= PROBLEM TO SOLVE =
The following data has a line with "Task: Click the Add Approver button label" and a line with "Open the chevron on the 设置 row". Write out exactly those lines and all the lines between them.

Stored records
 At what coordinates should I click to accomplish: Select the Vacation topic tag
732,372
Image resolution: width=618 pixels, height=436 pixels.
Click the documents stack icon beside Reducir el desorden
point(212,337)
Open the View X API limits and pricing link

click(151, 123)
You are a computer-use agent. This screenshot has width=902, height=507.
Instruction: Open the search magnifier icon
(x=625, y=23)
---
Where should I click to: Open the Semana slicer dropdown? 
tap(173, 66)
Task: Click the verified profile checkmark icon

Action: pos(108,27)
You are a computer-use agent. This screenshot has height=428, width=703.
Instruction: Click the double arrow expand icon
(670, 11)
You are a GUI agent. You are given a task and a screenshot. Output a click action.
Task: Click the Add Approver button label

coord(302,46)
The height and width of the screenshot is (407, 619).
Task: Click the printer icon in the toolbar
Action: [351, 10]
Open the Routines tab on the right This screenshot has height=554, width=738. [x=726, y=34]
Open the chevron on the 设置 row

= FINAL ANSWER =
Task: Click the Add Approver button label

coord(302,46)
The height and width of the screenshot is (407, 619).
Task: Click the printer icon in the toolbar
Action: [351, 10]
Open the Routines tab on the right This screenshot has height=554, width=738. [x=726, y=34]
Open the chevron on the 设置 row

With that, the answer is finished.